Ma vie était un huis clos : le quotidien se répétait, monotone, avec deux êtres que j’aimais, mais qui n’avaient ni mon âge ni mon histoire. Mon maître jouait son rôle, affable, sévère parfois, maintenant la même distance depuis mon tout premier jour. Et Alfred, hé bien Alfred, c’était Alfred. Nous nous amusions bien, mais il était si différent que je ne pouvais être aussi proche de lui que je le souhaitais. Le dernier incident sur Harar l’avait prouvé. J’avais lu un peu de Verlaine pour me remonter le moral. Ses vers étaient propices à la rêverie, et à une forme de joie. Ses poèmes étaient aussi légers qu’une feuille flottant dans le vent : Verlaine ? Il est caché dans l’herbe, Verlaine.
Renoncer à mes rêves de rencontres interplanétaires, à l’amour, et à quoi d’autre ? La vie d’ulysse était-elle un éternel renoncement ? Ou était-ce notre lot à tous, dans l’espace comme sur Terre ? Nous entamions la traversée de la spirale, et glissions doucement de l’endroit vers l’envers, de l’envers vers l’endroit, dansant la valse avec les ombres. Emmanuel Latrub raconta qu’il eut une révélation en lisant les dernières phrases de Molloy, un roman de Samuel Beckett, dans son jardin, à l’ombre d’un figuier : « Alors je rentrai dans la maison et j’écrivis, Il est minuit. La pluie fouette les vitres. Il n’était pas minuit. Il ne pleuvait pas. » L’Univers n’était qu’un trompe-l’œil : il était infini disait-on, un mot commode pour dire qu’on ne le comprenait pas.

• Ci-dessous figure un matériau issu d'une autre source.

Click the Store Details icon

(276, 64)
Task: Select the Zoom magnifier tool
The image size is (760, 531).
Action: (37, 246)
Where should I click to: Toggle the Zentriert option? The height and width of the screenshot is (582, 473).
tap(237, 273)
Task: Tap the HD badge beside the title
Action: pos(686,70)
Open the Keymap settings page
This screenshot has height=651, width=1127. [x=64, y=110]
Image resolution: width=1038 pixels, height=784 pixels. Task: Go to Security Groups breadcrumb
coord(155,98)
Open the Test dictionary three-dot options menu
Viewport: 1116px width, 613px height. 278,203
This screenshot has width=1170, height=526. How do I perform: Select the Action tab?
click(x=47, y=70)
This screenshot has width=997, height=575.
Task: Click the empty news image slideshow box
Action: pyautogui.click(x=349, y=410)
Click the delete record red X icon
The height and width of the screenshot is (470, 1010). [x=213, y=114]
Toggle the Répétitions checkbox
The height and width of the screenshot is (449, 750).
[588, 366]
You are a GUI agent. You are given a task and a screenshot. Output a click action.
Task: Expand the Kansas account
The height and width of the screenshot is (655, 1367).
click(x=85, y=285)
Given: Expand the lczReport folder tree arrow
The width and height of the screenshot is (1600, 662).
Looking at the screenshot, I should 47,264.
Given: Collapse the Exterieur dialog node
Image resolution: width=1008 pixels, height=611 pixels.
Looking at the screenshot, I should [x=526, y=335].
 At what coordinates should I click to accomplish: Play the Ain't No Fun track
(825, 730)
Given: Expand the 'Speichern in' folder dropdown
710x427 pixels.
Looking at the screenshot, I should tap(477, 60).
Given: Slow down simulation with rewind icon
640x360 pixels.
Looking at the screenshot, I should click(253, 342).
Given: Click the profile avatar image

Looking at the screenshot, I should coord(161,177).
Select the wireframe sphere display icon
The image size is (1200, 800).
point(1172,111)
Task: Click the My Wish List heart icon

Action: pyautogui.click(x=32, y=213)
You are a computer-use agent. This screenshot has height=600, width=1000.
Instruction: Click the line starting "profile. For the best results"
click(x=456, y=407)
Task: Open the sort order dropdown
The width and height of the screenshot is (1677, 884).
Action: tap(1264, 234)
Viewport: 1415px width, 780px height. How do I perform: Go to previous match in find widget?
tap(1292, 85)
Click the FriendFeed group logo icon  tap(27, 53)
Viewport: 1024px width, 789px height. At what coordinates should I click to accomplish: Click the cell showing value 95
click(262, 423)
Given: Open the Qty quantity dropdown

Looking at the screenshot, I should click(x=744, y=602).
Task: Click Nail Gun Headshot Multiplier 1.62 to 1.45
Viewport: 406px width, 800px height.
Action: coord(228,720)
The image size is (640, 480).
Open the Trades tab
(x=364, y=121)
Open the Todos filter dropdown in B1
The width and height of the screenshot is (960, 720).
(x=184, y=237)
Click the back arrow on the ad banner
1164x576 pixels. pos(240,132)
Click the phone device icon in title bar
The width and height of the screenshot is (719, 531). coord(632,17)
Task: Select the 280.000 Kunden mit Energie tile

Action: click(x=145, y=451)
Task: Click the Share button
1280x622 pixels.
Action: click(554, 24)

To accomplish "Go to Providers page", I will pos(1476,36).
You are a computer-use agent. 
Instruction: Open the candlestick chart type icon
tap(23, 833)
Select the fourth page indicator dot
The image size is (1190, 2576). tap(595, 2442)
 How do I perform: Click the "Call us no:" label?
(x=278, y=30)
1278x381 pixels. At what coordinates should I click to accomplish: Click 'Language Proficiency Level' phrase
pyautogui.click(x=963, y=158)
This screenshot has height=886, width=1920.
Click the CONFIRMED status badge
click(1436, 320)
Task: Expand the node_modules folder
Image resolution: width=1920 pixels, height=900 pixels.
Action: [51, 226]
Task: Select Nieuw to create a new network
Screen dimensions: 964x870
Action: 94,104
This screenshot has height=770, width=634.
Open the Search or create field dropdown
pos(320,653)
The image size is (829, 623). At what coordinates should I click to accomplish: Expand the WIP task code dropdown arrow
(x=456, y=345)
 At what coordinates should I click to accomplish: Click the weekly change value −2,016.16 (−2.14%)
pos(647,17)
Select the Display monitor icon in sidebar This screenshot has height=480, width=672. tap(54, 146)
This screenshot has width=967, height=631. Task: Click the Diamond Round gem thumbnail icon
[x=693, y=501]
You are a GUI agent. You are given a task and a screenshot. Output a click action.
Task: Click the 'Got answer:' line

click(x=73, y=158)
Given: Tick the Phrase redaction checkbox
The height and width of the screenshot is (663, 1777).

René Char ! Les Feuillets d’Hypnos constituait mon livre de chevet, comme beaucoup d’entre nous. En cas d’épreuve, les maîtres ulysse nous conseillaient d’en lire un à deux poèmes chaque soir.

Notre Fédération, dont le contrat social reposait sur l’autonomie des planètes, sur l’énergie à bas coût, sur les castes innervant les quatre-vingt-quatre planètes, sur tant d’autres équilibres subtils en tenant qu’à un fil, n’avait pas vu venir ce problème : les centaures avaient toujours constitué un angle mort dont le poids n’avait fait que croître. Nous les avions manipulés, déplacés, utilisés comme de vulgaires objets. Et l’un d’entre eux avait choisi de dire non, menaçant les fondements de notre communauté. Les coups de fouet ne suffiraient plus à les mater. Les propriétaires de Protos remettaient en cause l’instruction qui leur avait donné de mauvaises idées. L’ignorance était le meilleur des antidotes contre la révolte.

Je ne pouvais m’empêcher de sourire : ce sacré Alfred avait réussi à déstabiliser tout un empire, lui, le centaure qui n’était rien ou presque, lui, laissé pour mort sur le tarmac, lui accroché à son idéal et qui s’y tenait malgré tout, malgré tous. Il était devenu quelqu’un : nous l’avions pris pour le cyclope face à Ulysse, mais il était bel et bien Ulysse, le rusé Ulysse !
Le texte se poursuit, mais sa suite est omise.